Goal: Rewrite the records starting with the line that contains "Open Remessa e Retorno submenu" and going on through the line that contains "Action: click(732, 588)". Put "scroll bar" in place of "scrollbar" and leave everything else unchanged.

Supplied material:
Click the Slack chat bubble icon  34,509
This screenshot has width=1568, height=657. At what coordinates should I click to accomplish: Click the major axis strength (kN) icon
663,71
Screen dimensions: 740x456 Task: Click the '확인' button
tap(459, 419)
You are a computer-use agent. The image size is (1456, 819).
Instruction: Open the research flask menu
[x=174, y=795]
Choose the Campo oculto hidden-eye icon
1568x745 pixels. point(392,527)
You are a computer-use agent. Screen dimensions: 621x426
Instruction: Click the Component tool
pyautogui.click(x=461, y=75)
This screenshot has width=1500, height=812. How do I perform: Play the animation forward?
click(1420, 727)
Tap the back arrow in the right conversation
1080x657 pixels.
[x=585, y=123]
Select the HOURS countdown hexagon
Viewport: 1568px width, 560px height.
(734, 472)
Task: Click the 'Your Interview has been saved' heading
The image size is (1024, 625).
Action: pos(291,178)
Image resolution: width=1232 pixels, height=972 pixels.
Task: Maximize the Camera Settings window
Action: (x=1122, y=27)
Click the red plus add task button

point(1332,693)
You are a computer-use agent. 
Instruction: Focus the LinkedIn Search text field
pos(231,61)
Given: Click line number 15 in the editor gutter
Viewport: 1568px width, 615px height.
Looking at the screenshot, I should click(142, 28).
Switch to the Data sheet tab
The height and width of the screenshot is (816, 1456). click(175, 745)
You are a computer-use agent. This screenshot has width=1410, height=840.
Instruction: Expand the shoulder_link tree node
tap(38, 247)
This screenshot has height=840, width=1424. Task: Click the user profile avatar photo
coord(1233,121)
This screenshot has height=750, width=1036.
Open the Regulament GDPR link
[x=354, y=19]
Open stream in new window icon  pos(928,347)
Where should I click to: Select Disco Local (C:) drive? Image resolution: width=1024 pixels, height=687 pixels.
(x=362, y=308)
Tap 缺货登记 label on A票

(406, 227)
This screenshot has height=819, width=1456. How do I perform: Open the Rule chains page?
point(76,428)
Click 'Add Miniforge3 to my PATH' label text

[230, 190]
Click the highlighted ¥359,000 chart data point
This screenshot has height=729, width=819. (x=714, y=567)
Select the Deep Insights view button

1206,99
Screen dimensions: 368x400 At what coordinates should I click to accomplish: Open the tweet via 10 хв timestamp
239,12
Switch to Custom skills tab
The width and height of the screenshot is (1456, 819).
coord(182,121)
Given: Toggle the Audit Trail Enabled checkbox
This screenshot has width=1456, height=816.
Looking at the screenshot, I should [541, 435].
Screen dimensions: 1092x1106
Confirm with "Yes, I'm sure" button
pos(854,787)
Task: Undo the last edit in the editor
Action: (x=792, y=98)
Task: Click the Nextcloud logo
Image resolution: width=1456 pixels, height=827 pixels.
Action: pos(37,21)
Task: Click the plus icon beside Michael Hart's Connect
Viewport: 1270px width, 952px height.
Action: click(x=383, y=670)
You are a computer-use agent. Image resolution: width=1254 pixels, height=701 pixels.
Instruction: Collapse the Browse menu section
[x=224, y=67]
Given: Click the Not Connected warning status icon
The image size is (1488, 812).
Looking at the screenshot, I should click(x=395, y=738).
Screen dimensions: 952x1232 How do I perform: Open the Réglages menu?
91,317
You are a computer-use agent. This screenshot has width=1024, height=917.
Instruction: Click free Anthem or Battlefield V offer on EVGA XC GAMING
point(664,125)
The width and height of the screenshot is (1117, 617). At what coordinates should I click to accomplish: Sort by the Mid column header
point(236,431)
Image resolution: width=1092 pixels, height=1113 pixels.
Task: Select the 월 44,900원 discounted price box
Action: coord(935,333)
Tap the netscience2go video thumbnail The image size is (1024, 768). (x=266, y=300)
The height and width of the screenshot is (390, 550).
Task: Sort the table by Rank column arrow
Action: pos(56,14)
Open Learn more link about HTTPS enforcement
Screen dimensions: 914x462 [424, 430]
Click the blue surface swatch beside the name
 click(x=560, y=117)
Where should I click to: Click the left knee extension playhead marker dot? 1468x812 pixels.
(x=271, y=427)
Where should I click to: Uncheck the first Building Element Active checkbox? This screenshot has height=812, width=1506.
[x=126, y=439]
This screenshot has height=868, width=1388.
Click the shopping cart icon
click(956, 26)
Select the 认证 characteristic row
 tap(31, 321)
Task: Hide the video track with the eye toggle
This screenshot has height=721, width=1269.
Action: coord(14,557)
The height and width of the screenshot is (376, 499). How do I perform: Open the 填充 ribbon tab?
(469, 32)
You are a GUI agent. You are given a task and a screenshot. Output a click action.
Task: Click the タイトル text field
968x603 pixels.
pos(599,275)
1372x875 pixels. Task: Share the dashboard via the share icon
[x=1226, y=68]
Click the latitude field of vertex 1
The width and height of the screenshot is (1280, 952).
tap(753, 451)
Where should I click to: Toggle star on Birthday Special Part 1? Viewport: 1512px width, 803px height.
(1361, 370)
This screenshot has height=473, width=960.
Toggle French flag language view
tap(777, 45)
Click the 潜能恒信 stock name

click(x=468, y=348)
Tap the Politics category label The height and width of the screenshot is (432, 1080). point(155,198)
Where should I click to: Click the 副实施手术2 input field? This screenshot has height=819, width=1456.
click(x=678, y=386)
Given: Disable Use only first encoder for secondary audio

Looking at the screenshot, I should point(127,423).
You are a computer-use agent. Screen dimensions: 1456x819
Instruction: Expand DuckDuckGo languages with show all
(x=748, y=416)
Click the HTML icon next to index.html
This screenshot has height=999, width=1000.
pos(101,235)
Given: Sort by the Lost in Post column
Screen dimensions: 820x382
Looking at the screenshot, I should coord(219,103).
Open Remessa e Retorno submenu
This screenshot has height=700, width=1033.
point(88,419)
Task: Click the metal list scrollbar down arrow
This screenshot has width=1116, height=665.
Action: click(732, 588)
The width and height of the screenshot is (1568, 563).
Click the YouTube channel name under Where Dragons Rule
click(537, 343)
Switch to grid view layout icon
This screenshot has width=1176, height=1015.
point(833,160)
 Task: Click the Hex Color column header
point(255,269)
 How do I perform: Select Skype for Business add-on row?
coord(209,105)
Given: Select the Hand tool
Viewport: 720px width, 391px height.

Solution to this exercise:
Open Remessa e Retorno submenu
This screenshot has height=700, width=1033.
point(88,419)
Task: Click the metal list scroll bar down arrow
This screenshot has width=1116, height=665.
Action: click(732, 588)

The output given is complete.